Many scientists say global warming, blamed in large part on the burning of fossil fuels in power plants, factories and cars, could herald catastrophic climate changes such as more droughts.
Turmoil in the Middle East, declining reserves of oil and gas elsewhere and the rising power of unpredictable, energy-rich Russia have pushed security of supply up the political agenda.
The nuclear industry boasts it has zero carbon emissions and, as fuel can be stored for decades, is not at the mercy of international supply chains such as those for oil and gas.
“Nuclear is emerging as the lowest cost option with likely forward high fossil fuel prices, the greenhouse gas issue and likelihood of costs being imposed on CO2 emissions,” said Ian Hore-Lacy of the World Nuclear Association, which aims to promote nuclear power as a sustainable energy resource.
Waste still an issue
Those opposed to nuclear power say, however, that the question of what to do with nuclear waste, which has a lethal life measured in thousands of years, has not been resolved.
There are about 440 commercial nuclear power reactors operating in 31 countries supplying about 16 percent of the world’s electricity, ranging from 78 percent in France to 2 percent in China, according to the WNA.
At a March meeting of the Group of Eight, Russia and the United States urged the world to embrace nuclear power to guarantee stable energy supplies and cut dangerous emissions.
Russia said “safe and secure” nuclear power represented a crucial alternative for countries that choose to use it.
Rapidly developing countries like India are banking on nuclear in their quest for unlimited energy supplies, but some analysts say they could simply be exchanging reliance on Middle East oil and gas for dependence on a 45-nation club of nuclear fuel suppliers.
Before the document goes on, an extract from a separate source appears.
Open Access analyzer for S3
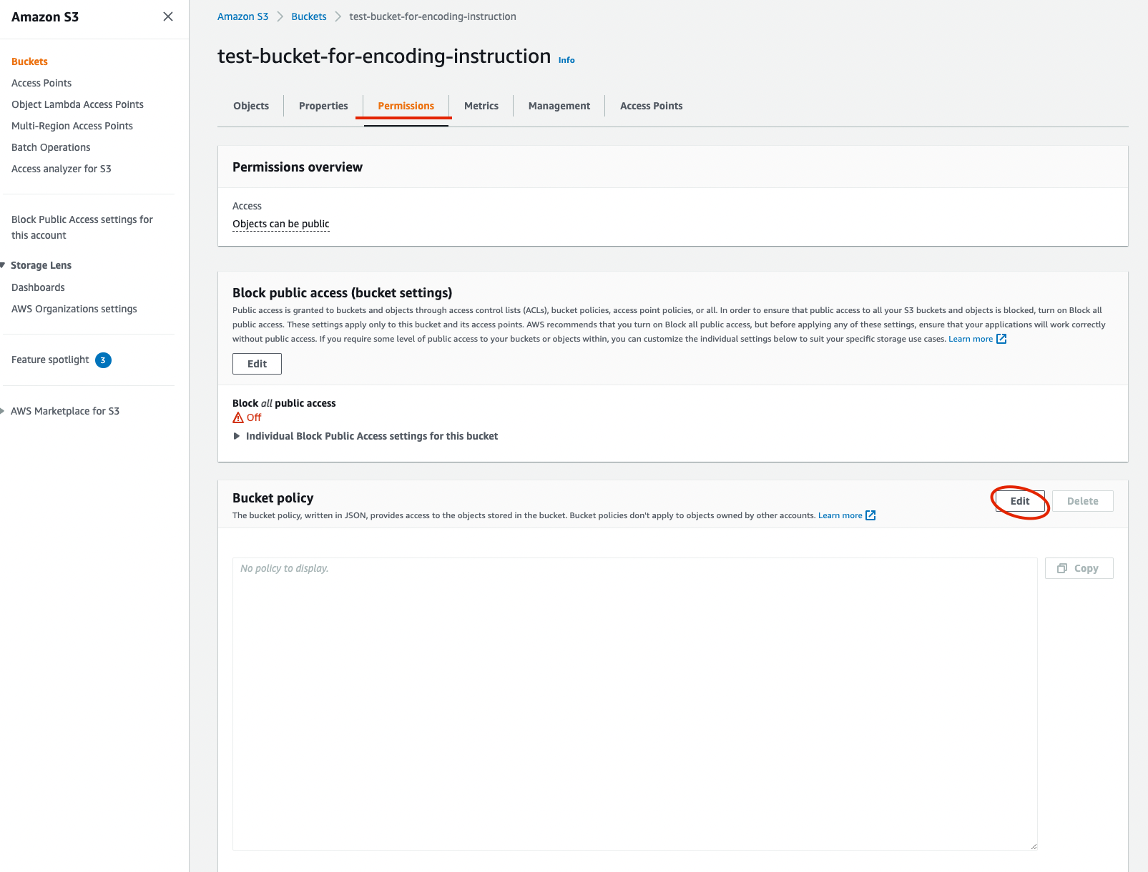 [x=62, y=169]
Activists tout alternatives
The nuclear industry’s most optimistic scenario sees atomic power providing half the world’s electricity in less than 50 years, but while it may be ready to celebrate nuclear’s rebirth, opposition from the green movement is mounting.
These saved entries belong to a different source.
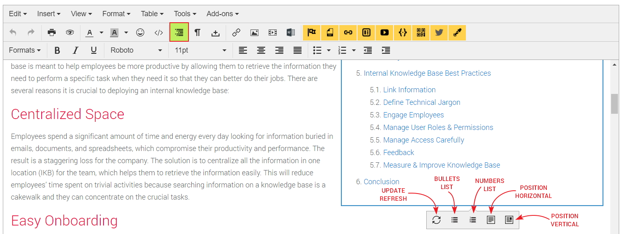Switch TOC to bullets list style
This screenshot has width=622, height=234.
455,220
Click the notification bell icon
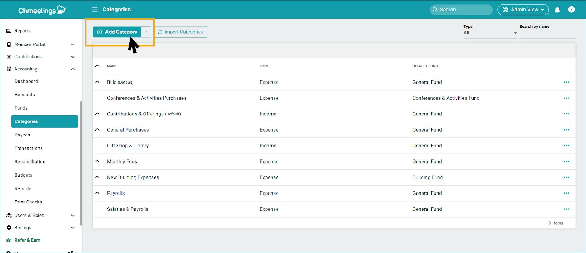 (x=557, y=10)
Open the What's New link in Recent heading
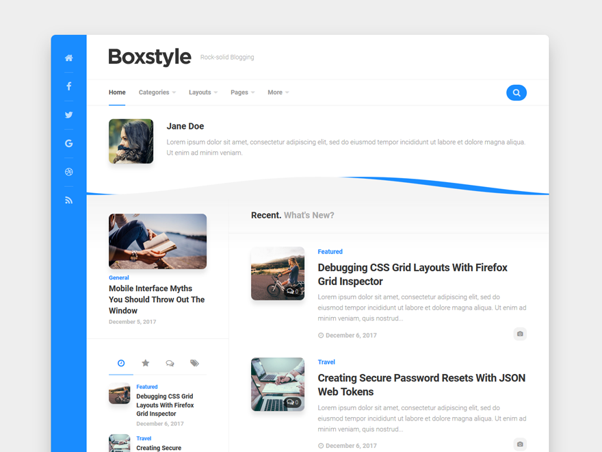602x452 pixels. click(x=309, y=215)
Anti-nuclear campaigners note huge cost overruns on building nuclear plants, the need for massive state subsidies to make atomic power economically viable and the fact that no new designs for plants have been proven on a commercial scale yet.
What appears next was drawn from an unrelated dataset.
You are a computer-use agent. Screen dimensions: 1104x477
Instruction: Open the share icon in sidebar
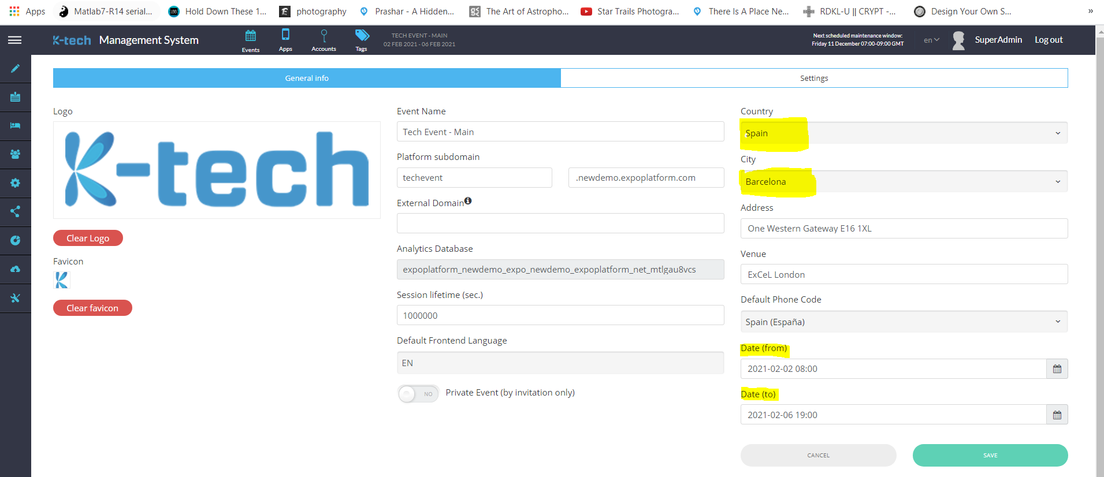[15, 211]
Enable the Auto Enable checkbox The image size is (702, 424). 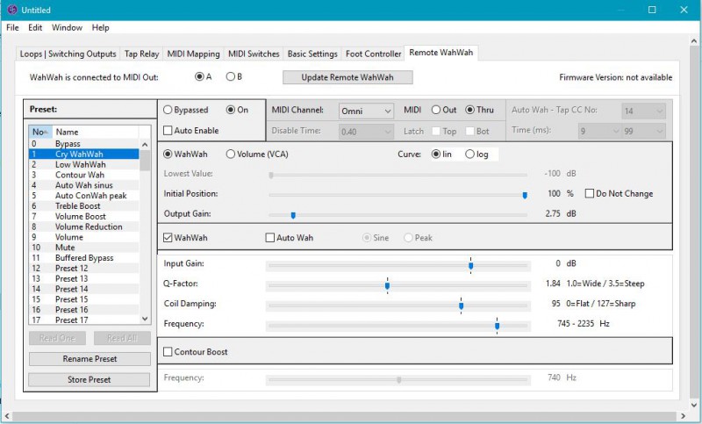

They also say that the massive expenditure needed for nuclear power would divert much needed resources from cleaner and cheaper alternatives like wind, solar, waves and biomass.
“There is a real chance to give power to the people,” said Philip Sellwood of the Energy Saving Trust, a British body funded by government and industry to promote energy efficiency.
“It would be extremely unfortunate if we say this is a large-scale technology solution. We would fail to deliver on the environment, security of supply or cost,” he told Reuters.
British report urges caution
Environmentalists are not alone in raising danger flags.
A report this month from a British all-party parliamentary group warned the government, faced with having to shut down all but one of its aging nuclear plants within a decade, not to rush a decision on a new generation of nuclear power stations.
“Over the next 10 years, nuclear power cannot contribute either to the need for more generating capacity or to carbon reductions as it simply could not be built in time,” it said.
The report said many issues -- like long-term waste disposal, public acceptability and the availability of uranium -- still needed to be resolved, and it raised questions of safety, the risk of terrorist attacks and nuclear proliferation.
Hore-Lacy dismissed the worries as “fear-mongering,” while Grimston said that, on paper at least, nuclear technology was now cheaper, more reliable and safer.
“On safety, Chernobyl was a flawed design -- which is why it wasn’t licensed here -- that was badly operated,” said Grimston, who pointed out that nobody was hurt in America’s worst nuclear accident in 1979 at the Three Mile Island plant in Pennsylvania.
For Greenpeace nuclear specialist Jean McSorley, the industry’s optimism is a case of smoke and mirrors.
“There are still more reactors round the world planned for closure than construction. I think this is very good public relations from an industry that knows that if not now -- with high energy prices -- then it will be never,” she said.